OBJECTIVE: In the MNAR settings notebook below, what missing ratio is set in the configs?

SELECTION:
In [1]:
%load_ext autoreload
%autoreload 2

## Check MNAR settings

We test the method in the following settings:

1. different identifiable MNAR scenarios (nsc, block conditional, etc.)
2. in sc setting
3. in general mnar (everything allowed) settings

Still, the relations are linear

## SC setting

In [18]:
from parcs.helpers.missing_data import R_adj_matrix, indicator_graph_description_file, m_graph_convert, sc_mask
from parcs.graph_builder.randomizer import ConnectRandomizer
from parcs.cdag.graph_objects import Graph
import random as rand
import numpy as np
import pandas as pd

# 0. configs
data = pd.read_csv('normalized_data.csv')
N = 1000  # number of samples
N_total = len(data.columns) # number of total variables
miss_ratio = 0.5  # missing ratio in total
v_names = list(data.columns)
r_names = ['R_{}'.format(v.split('_')[1]) for v in v_names]

def miss_dataset():
    # 3. write GDF for R
    indicator_graph_description_file(
        adj_matrix=np.zeros(shape=(len(r_names), len(r_names))),
        node_names=data.columns,
        prefix='R',
        miss_ratio=miss_ratio,
        supress_asteriks=False,
        subscript_only=True,
        file_dir='./gdf_R.yml'
    )

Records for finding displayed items
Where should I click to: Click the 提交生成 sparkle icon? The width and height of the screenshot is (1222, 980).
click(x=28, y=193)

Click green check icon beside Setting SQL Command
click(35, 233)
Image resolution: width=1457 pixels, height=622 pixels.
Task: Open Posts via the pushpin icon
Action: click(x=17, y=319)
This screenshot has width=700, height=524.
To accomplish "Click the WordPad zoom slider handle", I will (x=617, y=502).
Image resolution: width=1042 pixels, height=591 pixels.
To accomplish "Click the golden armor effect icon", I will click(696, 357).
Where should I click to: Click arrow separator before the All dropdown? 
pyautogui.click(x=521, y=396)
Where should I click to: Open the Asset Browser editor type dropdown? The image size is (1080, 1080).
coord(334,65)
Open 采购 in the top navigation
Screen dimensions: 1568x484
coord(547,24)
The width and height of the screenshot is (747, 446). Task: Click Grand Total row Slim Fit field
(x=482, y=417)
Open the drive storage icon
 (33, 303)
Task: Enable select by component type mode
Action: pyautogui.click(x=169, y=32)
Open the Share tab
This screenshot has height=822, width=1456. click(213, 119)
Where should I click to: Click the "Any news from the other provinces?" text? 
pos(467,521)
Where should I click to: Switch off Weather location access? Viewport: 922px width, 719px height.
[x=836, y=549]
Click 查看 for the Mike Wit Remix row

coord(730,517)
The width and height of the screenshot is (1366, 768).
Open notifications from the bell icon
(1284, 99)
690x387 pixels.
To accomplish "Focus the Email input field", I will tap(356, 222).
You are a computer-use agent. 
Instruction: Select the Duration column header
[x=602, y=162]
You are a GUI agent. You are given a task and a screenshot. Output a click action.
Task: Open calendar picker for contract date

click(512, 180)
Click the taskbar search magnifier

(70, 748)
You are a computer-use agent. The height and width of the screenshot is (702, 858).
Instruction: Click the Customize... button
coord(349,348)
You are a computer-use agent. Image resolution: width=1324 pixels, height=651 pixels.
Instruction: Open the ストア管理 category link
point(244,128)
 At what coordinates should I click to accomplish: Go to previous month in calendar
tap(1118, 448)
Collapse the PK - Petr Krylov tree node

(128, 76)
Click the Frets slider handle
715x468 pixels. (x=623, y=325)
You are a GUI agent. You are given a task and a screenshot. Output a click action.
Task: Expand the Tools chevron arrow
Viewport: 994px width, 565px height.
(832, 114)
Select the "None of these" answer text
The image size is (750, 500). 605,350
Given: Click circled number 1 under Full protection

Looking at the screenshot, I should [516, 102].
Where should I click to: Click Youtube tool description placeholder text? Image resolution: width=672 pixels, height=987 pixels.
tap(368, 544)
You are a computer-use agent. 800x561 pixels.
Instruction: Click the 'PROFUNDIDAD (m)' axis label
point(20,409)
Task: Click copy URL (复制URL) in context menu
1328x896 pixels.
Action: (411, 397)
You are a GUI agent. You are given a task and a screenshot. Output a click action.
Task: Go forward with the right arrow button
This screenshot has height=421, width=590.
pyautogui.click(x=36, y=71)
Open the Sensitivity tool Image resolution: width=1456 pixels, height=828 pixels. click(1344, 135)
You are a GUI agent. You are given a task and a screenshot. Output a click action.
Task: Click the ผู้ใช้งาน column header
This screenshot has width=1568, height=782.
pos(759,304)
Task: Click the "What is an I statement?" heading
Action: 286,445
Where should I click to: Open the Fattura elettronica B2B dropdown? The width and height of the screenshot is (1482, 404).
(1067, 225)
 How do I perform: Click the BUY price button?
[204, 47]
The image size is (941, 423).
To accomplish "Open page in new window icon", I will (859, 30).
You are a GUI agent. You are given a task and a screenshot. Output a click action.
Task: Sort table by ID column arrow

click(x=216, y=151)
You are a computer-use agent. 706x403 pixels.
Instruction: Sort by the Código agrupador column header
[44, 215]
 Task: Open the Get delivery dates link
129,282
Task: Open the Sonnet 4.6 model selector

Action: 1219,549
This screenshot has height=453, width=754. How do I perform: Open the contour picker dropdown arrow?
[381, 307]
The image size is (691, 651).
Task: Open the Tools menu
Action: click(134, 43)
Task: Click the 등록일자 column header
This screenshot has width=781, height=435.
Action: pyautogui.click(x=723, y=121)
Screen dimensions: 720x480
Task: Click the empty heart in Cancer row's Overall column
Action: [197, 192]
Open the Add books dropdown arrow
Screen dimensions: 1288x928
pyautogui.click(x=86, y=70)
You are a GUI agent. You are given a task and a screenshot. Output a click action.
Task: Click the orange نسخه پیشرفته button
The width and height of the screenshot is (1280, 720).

EXERCISE ANSWER: 0.5